*** Begin section ***

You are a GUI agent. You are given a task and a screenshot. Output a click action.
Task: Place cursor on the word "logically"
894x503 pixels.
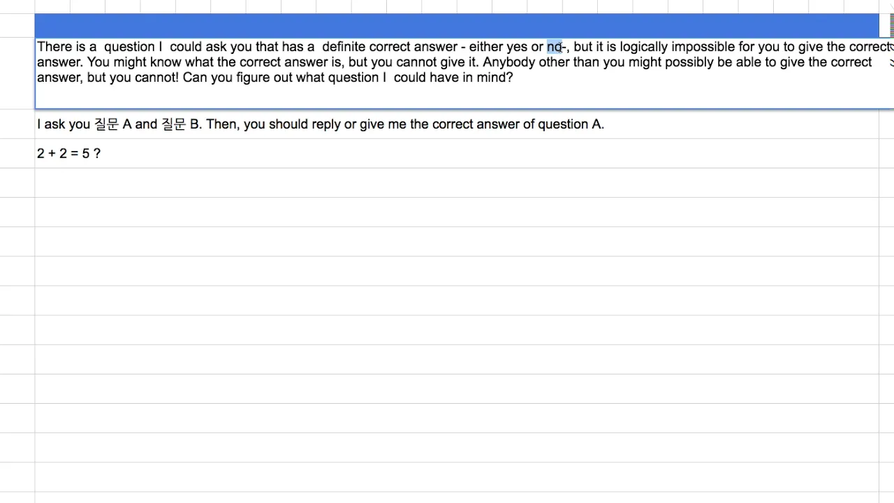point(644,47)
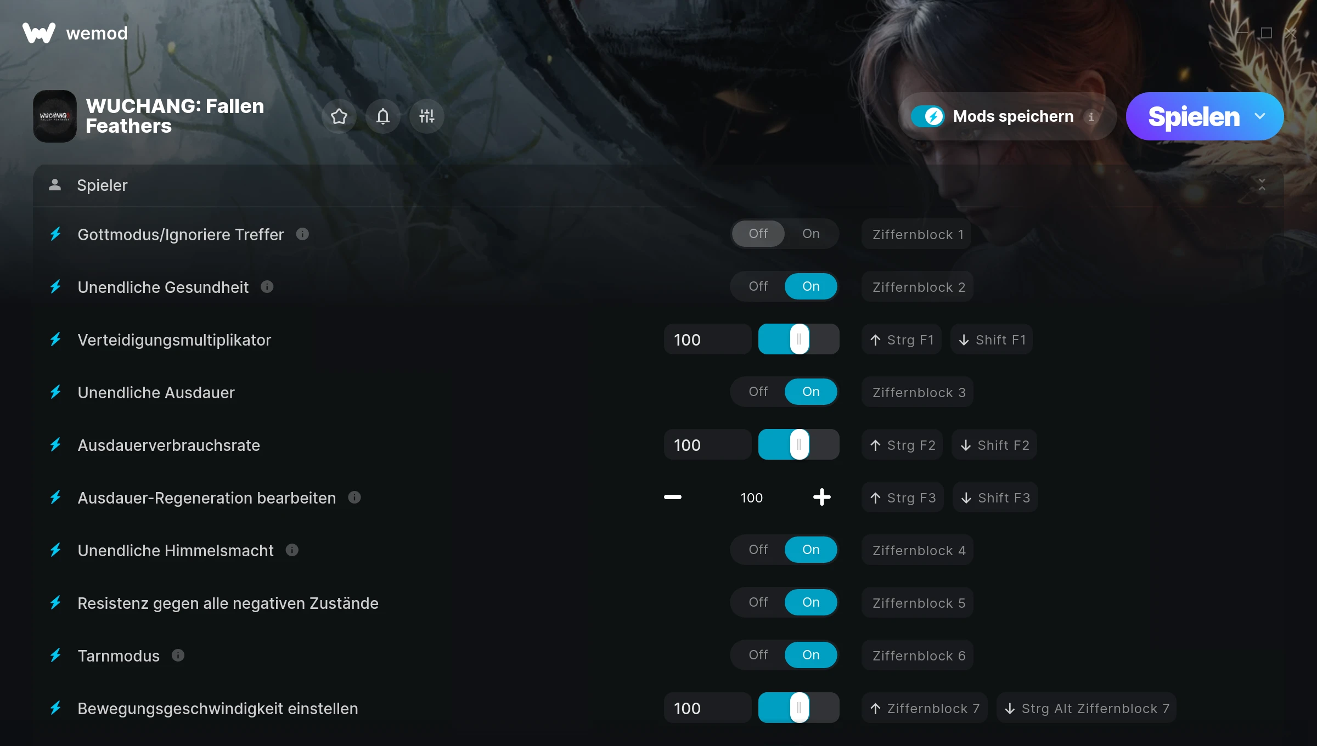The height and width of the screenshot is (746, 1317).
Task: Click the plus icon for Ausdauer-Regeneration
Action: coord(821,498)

*** End section ***

Exercise:
Make an exact copy of every record, pictures excluded.

The answer:
You are a GUI agent. You are given a task and a screenshot. Output a click action.
Task: Place cursor on the word "logically"
894x503 pixels.
point(644,47)
The height and width of the screenshot is (746, 1317).
Task: Click the plus icon for Ausdauer-Regeneration
Action: coord(821,498)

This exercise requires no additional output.